Nevertheless, efforts to identify bacterial short coding sequences have had some success. Proteogenomics, the reannotation of genomes using mass-spectrometry-based proteomics, is a powerful tool for identifying protein-coding genes but still suffers from false negatives, especially for small proteins (Hemm 2010, Tinoco 2011, Müller 2013). Most computational methods applied so far have not taken advantage of sRNA annotations and either used comparative genomics information exclusively (Warren 2010, Washietl 2011) or were applied only to a single species (Ibrahim 2007, Hemm 2008, Samayoa 2011). No existing method is ideal for determining the overall number of sRNA coding ORFs. Some comparative genomics methods take into account more information than the \(D_{n}/D_{s}\) test, but more complexity can make algorithms more brittle. For PhyloCSF (Lin 2011), a greater number of parameters to fit can be problematic for small bacterial genomes and this method remains untested on prokaryotes. RNAcode (Washietl 2011) handles multiple alignment issues like insertions and deletions intelligently, but because it does not take into account phylogenetic structure it relies on careful selection of orthologous species to yield relevant results, making it difficult to apply on a large scale. Warren et al. (Warren 2010) used a clever BLAST-based approach to quickly find new genes, but this is less sensitive than \(D_{n}/D_{s}\), which is aware of phylogeny and mutations at the DNA level. Other methods are either ad-hoc and difficult to apply to other species (Hemm 2008) and/or do not incorporate both sequence features and comparative genomics (Ibrahim 2007).

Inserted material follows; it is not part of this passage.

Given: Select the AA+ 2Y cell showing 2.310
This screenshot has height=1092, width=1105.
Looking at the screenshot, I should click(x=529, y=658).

Short proteins can rarely be predicted with nearly 100% confidence because of limited evidence, but most standard gene annotation tools do not provide an estimated false discovery rate (FDR) for marginal predictions, instead choosing ad-hoc cutoffs for amino acid length or coding score. However, even without confident individual predictions, statistically sound conclusions can be made when considering short ORFs in aggregate; for example, the overall number of ORFs under natural selection to maintain protein-coding potential can be estimated.

To identify short coding sequences in diverse species with high fidelity, algorithms must adapt to composition biases such as GC content, the strength and frequency of Shine-Dalgarno sequence motifs, the availability of closely-related genomes, and the structure of the phylogenetic tree relating these species. We set out to reexamine the assumption that most sRNAs are noncoding by applying simple and adaptable computational and statistical methods to a broad range of bacterial species, paying special attention to controlling for several biases in sRNA ORF sequence properties. We developed a computational method to predict coding ORFs called Discovery of sRNA Coding ORFs in Bacteria (DiSCO-Bac). We then validate the translation of predicted coding sRNA ORFs with experimental data from ribosome profiling and mass spectrometry. We also mine experimental data from various sources to show that many of the resulting small proteins are functional, and a surprising number may be encoded antisense to other RNAs, many of which represent toxin-antitoxin systems.